There have been a number of motivation constructs such as self-efficacy, interest, goal orientation, utility value, and enjoyment. It is important to explore these constructs together because the phenomenon of motivation is complex. For example, students’ motivation can be affected by whether they find the subject interesting and place value on the subject. In addition, students’ motivation can be affected by their self-efficacy in learning the subject and long-term goals. Expectancy-value theory has been one of the most important models for achievement motivation, which integrates competence-related beliefs and purposes individuals have for doing activities as ways of explaining individuals’ achievement (Eccles (Parsons) et al. 1983; Wigfield & Eccles 1992, 2000, 2002). Findings from a variety of studies have indicated that individuals’ success expectancy and subjective task values are strong predictors of achievement-related outcomes (Bong 2001; Durik et al. 2006; Eccles (Parsons) et al. 1983; Meece et al. 1990; Watt 2004). However, few studies explored the effects of long-term goals on task value, expectancy, and achievement-related outcomes.
In this study, Taiwan, Japan, Korea, and Hong Kong were chosen because of their top performance. In addition, they are characterized as “Confucian” societies with fierce competition in the public examination (Yang 1998). In general, the Confucian heritage sets high value on education. Success in education is the most important means of social mobility (Organization for Economic Co-operation and Development 2012). It is believed that motivation for student achievement in these societies is largely extrinsic. It would follow that students in Asian countries may have different components of task values. Many studies have investigated relations of expectancy-related belief to science competence from various countries (Kaya & Rice 2010; Valentine et al. 2004). There are fewer cross-cultural studies of task value and less is known about the relations of task value to science achievement-related outcomes.
The main focus of PISA 2006 was science with more than half of the assessment time devoted to science. Additionally, the PISA 2006 survey sought detailed information on students’ motivation and attitudes to science, including an individual’s general and personal values of science, interest and enjoyment of science, one’s self-concept of science, sense of self-efficacy, and motivation orientation (Organization for Economic Co-operation and Development 2006). However, there are few studies that investigated the relations between affective factors and achievement outcome based on the PISA 2006. Özel et al. (2012) examined the relation between affective factors and science achievement based on the PISA 2006 Turkish data set, while Lin et al. (2012) using the PISA 2006 Taiwanese data set. Özel et al. reported that self-concept had a negative effect on science achievement (−.11), while Lin et al. found that self-concept was unrelated to science competence. Since the results are inconsistent and very few studies explored science motivation based on the PISA 2006, this paper attempts to apply expectancy-value theory linking motivation constructs with science achievement-related outcomes based on the PISA 2006 data from four Asian countries. Many key constructs in expectancy-value theory were measured reliably and validly in the PISA 2006 survey. Therefore, the data set thus obtained is valuable in answering the research questions. In particular, each sample well represents the corresponding national population. The results of this study will have high external validity and help elucidate the similarities and differences in motivation constructs across cultures as well as their relations to science competence, in particular, as to how science-related career goals affect task value, expectancy, and achievement-related outcomes. Also, the study will offer several implications for curriculum development.

GIVEN REQUEST: State whether each statement below agrees with the text on science motivation, answering yes or no and quoting the exact words of the text that decide it. (a) Taiwan, Japan, Korea, and Hong Kong were chosen for their top performance. (b) Özel et al. found that self-concept was unrelated to science competence. (c) Less than half of the PISA 2006 assessment time went to science. Rely on nothing but the text on science motivation.

EXTRACTED RECORDS:
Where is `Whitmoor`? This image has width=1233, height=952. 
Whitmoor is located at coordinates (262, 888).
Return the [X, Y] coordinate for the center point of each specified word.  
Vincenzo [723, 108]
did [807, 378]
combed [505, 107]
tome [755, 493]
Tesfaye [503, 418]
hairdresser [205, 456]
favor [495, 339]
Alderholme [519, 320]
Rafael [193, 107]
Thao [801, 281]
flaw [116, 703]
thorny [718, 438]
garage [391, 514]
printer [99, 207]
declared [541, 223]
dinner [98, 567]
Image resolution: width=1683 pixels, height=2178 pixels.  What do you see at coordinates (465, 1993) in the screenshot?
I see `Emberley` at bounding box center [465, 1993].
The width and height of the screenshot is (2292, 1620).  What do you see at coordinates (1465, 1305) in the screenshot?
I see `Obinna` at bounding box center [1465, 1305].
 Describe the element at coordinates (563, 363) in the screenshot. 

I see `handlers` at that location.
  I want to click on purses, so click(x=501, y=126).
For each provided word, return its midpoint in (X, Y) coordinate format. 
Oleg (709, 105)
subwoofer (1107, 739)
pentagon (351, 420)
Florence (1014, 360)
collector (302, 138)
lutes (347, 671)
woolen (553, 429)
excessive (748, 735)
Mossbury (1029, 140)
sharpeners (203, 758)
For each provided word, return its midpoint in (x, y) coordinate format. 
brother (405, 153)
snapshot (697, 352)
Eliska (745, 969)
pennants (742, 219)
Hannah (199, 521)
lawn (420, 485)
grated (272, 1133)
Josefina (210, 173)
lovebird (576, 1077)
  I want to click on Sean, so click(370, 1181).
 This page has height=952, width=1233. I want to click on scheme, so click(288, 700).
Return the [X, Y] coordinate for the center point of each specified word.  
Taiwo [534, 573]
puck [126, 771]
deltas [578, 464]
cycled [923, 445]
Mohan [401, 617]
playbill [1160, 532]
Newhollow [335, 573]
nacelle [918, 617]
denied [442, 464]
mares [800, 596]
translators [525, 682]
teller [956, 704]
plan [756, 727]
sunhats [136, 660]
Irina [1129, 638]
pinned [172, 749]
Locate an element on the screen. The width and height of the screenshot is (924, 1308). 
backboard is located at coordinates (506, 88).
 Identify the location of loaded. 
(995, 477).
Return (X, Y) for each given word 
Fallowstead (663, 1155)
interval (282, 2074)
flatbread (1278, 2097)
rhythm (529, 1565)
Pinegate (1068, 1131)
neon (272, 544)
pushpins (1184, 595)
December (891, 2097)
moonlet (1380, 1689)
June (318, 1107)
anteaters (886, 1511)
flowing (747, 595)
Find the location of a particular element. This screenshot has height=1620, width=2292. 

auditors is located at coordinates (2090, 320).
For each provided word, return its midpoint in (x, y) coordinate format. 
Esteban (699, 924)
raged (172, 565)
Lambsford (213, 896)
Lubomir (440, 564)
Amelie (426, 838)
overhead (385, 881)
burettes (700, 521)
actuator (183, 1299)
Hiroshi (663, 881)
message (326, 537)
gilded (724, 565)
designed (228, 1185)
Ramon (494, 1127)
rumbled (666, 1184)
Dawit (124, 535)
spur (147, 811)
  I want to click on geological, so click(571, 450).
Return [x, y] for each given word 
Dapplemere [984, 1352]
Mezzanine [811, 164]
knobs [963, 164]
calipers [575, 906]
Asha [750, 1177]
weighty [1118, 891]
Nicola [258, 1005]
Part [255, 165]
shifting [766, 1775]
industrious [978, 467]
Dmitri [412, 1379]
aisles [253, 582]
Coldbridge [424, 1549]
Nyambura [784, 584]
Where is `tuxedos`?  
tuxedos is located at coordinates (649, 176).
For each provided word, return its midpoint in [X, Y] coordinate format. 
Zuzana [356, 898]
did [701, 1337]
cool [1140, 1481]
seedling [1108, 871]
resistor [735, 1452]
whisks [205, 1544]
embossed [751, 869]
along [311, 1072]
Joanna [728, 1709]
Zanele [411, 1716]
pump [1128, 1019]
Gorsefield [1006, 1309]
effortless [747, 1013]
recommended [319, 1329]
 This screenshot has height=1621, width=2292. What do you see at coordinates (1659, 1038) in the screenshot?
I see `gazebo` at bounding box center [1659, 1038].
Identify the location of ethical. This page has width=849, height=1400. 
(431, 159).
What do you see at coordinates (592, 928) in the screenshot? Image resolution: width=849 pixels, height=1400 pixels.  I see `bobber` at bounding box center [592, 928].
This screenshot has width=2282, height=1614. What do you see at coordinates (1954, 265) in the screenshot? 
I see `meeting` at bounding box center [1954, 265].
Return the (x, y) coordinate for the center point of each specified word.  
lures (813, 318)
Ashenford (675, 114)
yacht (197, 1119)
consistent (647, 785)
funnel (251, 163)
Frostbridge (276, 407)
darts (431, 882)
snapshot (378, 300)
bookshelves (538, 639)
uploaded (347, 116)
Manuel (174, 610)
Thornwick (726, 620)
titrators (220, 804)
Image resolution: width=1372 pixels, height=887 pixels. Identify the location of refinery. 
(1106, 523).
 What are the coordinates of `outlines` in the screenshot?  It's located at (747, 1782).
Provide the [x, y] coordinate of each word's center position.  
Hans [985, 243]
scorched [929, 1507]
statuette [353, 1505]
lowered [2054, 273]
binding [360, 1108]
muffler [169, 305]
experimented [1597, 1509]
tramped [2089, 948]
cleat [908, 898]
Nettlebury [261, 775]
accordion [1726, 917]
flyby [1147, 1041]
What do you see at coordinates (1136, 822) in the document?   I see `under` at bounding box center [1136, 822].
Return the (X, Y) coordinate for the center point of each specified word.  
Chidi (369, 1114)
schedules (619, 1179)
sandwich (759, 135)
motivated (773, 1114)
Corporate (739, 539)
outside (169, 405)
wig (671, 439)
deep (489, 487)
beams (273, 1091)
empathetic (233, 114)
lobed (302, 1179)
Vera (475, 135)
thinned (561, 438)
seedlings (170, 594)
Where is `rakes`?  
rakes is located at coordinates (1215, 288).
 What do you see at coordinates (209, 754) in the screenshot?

THE ANSWER:
(a) Yes: "Taiwan, Japan, Korea, and Hong Kong were chosen because of their top performance."
(b) No: "Özel et al. reported that self-concept had a negative effect on science achievement (−.11)"
(c) No: "The main focus of PISA 2006 was science with more than half of the assessment time devoted to science."